Many facets of life at midnight are described in “A Knock at the Door,” an exposition of the story in Luke 11:5-6 of the man who kept knocking at a neighbor’s door to borrow food for a late-arriving guest. Persistence is the message of the parable, but King thoroughly explores all the shapes of darkness that can be found today as well as in his time. The outcome of persistence is hope. “The dawn will come. Disappointment, sorrow, and despair are born at midnight, but morning follows.”

Similar examples that speak to a COVID winter are found in other sermons in this collection. No wonder that Coretta Scott King began her Foreword with this statement: “If there is one book that Martin Luther King, Jr., has written that people consistently tell me has changed their lives, it is Strength to Love.”

A second book for this Christmas is intended to encourage persistence to overcome the dark forces of the Trump administration. John Lewis died on July 17, 2020, just before Joe Biden was nominated for president and began his campaign to heal the soul of America. Biden took his theme from Jon Meacham’s The Soul of America: The Battle for Our Better Angels which was written in 2018 as a call to action against the forces of Trumpism. Immediately after Biden was nominated and a month after the loss of John Lewis, Meacham published a biography of Lewis, His Truth Is Marching On. Written in cooperation with its subject, the book featured an Afterword written by Lewis in his final days.

The theme of this book is persistence and hope in pursuit of a powerful vision. The ultimate goal was the Beloved Community, a utopian yet achievable approach to the Kingdom of God – a vision Lewis and King shared – which is a human society based on love, justice, and non-violence. Meacham was with Lewis on his last visit to the Edmund Pettis Bridge in March 2020 and recorded his last words to those who marched with him that day.

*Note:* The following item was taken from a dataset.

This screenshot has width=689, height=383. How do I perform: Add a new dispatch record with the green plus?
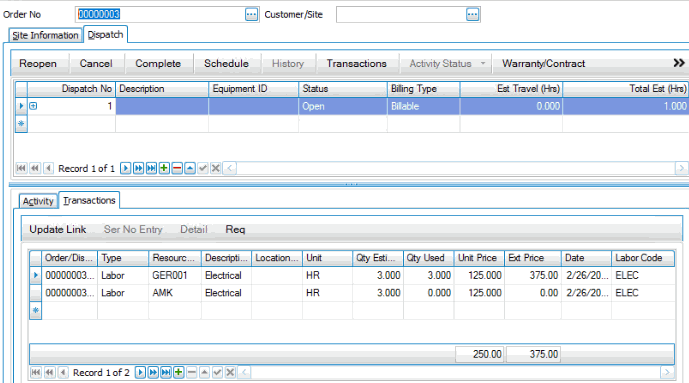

On this bridge, some of us gave a little blood to help redeem the soul of America. Our country is a better country, we are a better people, but we still have a distance to travel, to go, before we get there. I want to thank each and every one of you for being here … for not giving up, for not giving in, for keeping the faith, for keeping your eyes on the prize.

These books are especially relevant this Christmas because national events hang on a pending election in Georgia. Control of Senate leadership depends on a runoff election for both Georgia Senate seats in January. The extent to which President Biden can achieve his plans for overcoming the emergencies in our country probably depends on this election. Especially significant is that one candidate, Jon Ossoff, was mentored and heavily supported by John Lewis and the other, Raphael Warnock, was Lewis’s pastor as the lead minister at Ebenezer Baptist Church which was previously pastored by Martin Luther King Sr. and Jr.

Whatever the outcomes of the elections and the Biden Administration, the Beloved Community will not arrive in its entirety. Mortal imperfection will continue to raise obstacles. But this COVID winter, dark as it already is with three thousand people dying per day, can be overcome no matter how much darker this midnight experience becomes. Inspiration from Martin Luther King, Jr., John Lewis, and Jon Meacham can encourage us forward until the dawn arrives.

 

References:

Martin Luther King, Jr. Strength to Love (Fortress Press, 2010), ix, 64.

Jon Meacham, His Truth Is Marching On: John Lewis and the Power of Hope (Random House, 2020), 14-15.

 

Edward G. Simmons is a Vanderbilt Ph.D. who teaches history at Georgia Gwinnett College. He is a Bible scholar, Unitarian Christian, and Sunday School teacher in a Presbyterian Church. He is the author of Talking Back to the Bible and two chapters in The Spiritual Danger of Donald Trump: 30 Christian Evangelicals on Justice, Truth, and Moral Integrity edited by Ronald J. Sider.